■ **Your objective**
Duplicate the part of the text on Adventist church attitudes word for word, between "3. Ecclesiastical Authoritarianism" and "approach to mission.", inclusive.

■ **Study text**
--- START ---

1.  Ecclesiastical Isolationism

The predominance of Apocalypticism over Messianism pushes us to accent exclusivity rather than the strong inclusive character of God’s kingdom. And, if God’s kingdom is exclusive like this, the church must follow the same pattern. We try then to protect ourselves from contamination. We look for God’s Salvation in self-purity detached from others. But by proceeding this way we can forget that the essence of Eschatology is its universality and its inclusive character. Consequently no Church can ever be identical to God’s kingdom. That would be blasphemous. There always will be an unbridgeable surplus in God’s kingdom no church can ever fill. For this reason those I’m ignoring or excluding could be part of the same God’s kingdom I’m pretending to instantiate and defend. This is the dramatic paradox of a narcissistic and isolationist church.

2.  Ecclesiastical Catastrophism

The radicalization of our pre-millenialist eschatological stand, over and against our surrounding secularized more post-millenialist socio-cultural context, pushes us to read other religious entities and surrounding culture almost exclusively in dramatic and negative terms. Nothing good can be expected from others outside. This ecclesiastical pessimism is correlative to the previous ecclesiastical isolationism because represents its very premise. But by proceeding this way we reintroduce the anthropological dualism our theology had overcome in its ecclesiastical and social form. After this, there are parts of humanity that are completely good (Adventism) and other parts (the “world”) that are completely bad. In addition, this attitude pushes us to build up our strengths by diminishing others. Just the opposite of Jesus himself and of his Kingdom.

3. Ecclesiastical Authoritarianism

Our earnest and fervent defense of a programmed and prophetically predictable, rather than a contingent and open future, pushes us to use preferentially direct and efficient means to reach our eschatological goals and accomplish our end-time mission as quickly as possible. We Adventists are already very pragmatic due to our historical genesis in the United States. And, with this additional eschatological dose of order and precision, we very easily have become fascinated by the efficiency and reliability that ecclesiastical paternalism seems to guarantee. The human exceptions or alternatives become deprecated. These are only distractions. What really matters is rapidity, compactness and results. And here unilateral, authoritarian and even dictatorial measures are needed, and even praised, because they accentuate a results-oriented approach to mission.

--- END ---

■ **Information provided**

--- START ---

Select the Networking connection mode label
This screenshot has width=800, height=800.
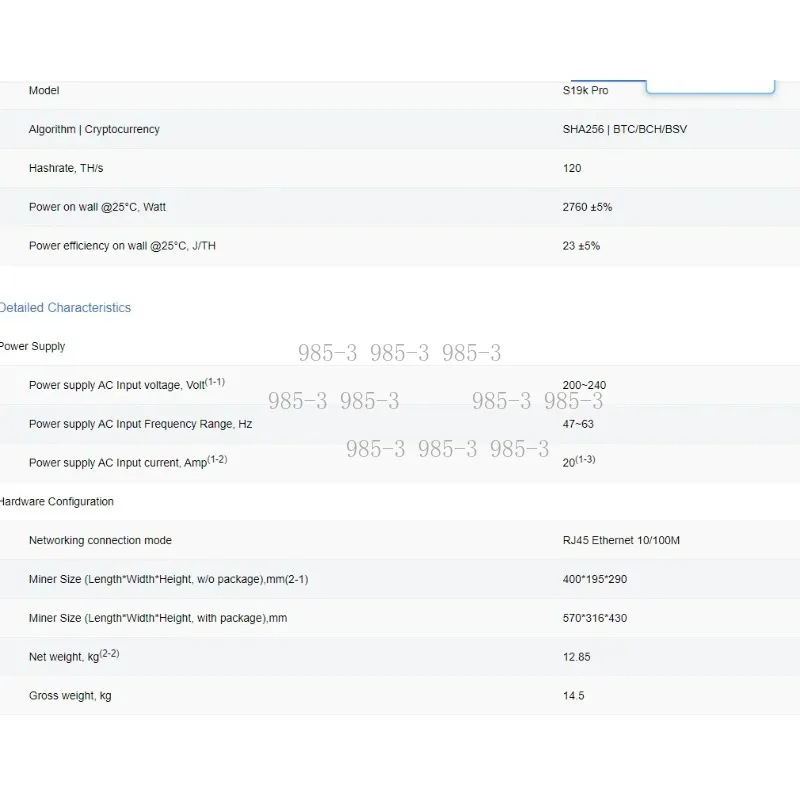[100, 541]
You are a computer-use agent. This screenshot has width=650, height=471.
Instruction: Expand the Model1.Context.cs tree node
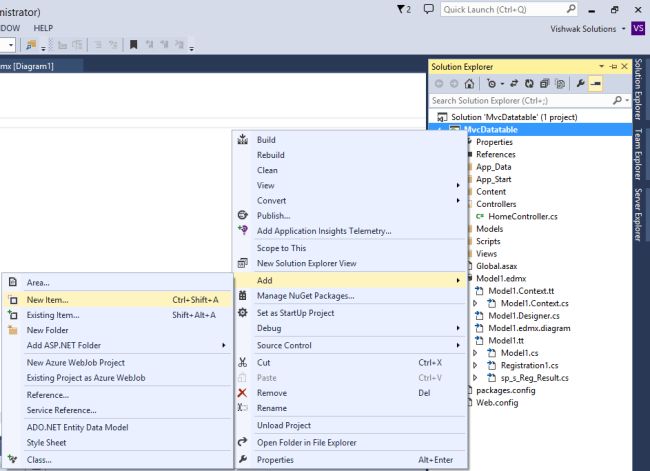[x=475, y=303]
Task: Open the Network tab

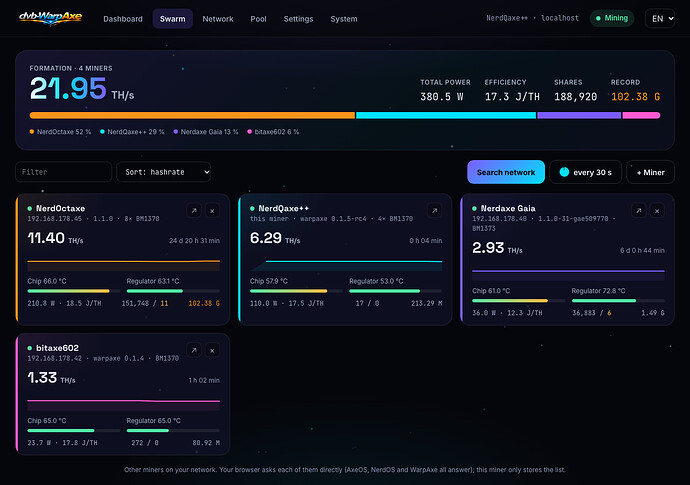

--- END ---

■ **The answer**
3. Ecclesiastical Authoritarianism

Our earnest and fervent defense of a programmed and prophetically predictable, rather than a contingent and open future, pushes us to use preferentially direct and efficient means to reach our eschatological goals and accomplish our end-time mission as quickly as possible. We Adventists are already very pragmatic due to our historical genesis in the United States. And, with this additional eschatological dose of order and precision, we very easily have become fascinated by the efficiency and reliability that ecclesiastical paternalism seems to guarantee. The human exceptions or alternatives become deprecated. These are only distractions. What really matters is rapidity, compactness and results. And here unilateral, authoritarian and even dictatorial measures are needed, and even praised, because they accentuate a results-oriented approach to mission.